**Problem description**
Below are the records; give again exactly the lines from the one containing "This screenshot has height=395, width=599." through the one containing "The image size", leaving out pictures.

**Data to examine**

┌──

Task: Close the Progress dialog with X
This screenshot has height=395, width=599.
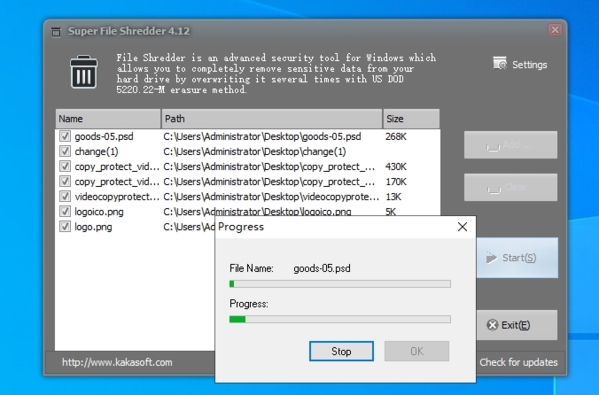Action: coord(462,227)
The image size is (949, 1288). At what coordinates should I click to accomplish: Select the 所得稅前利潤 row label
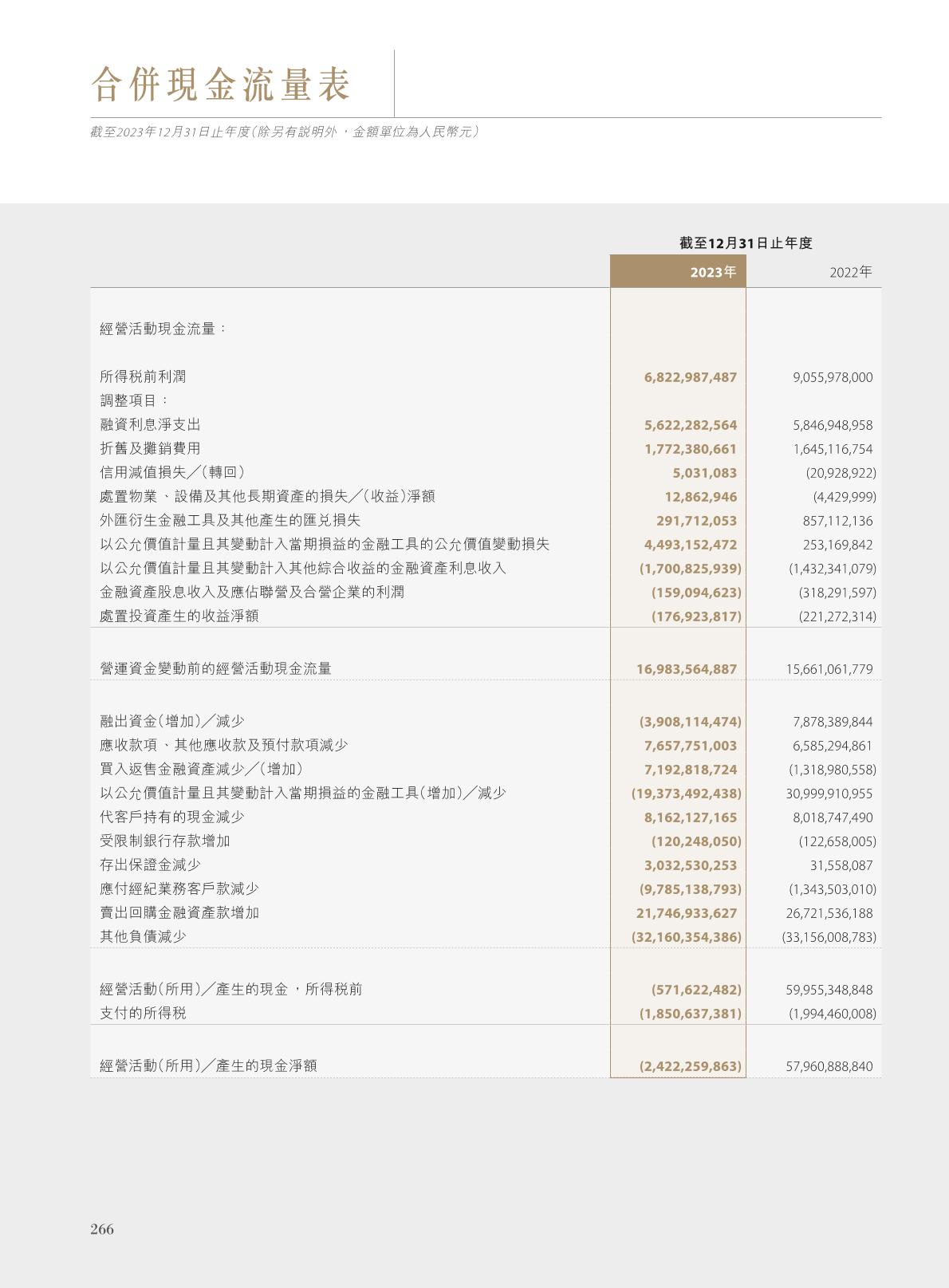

└──
┌──

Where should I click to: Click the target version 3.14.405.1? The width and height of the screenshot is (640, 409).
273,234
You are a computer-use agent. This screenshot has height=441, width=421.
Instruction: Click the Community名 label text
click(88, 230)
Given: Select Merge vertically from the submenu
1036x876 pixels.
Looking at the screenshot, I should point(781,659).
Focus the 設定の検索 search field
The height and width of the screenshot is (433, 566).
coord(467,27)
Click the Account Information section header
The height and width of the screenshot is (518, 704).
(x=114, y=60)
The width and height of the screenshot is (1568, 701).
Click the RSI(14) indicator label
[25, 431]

└──

**Answer to this problem**
This screenshot has height=395, width=599.
Action: coord(462,227)
The image size is (949, 1288). At what coordinates should I click to accomplish: Select the 所得稅前利潤 row label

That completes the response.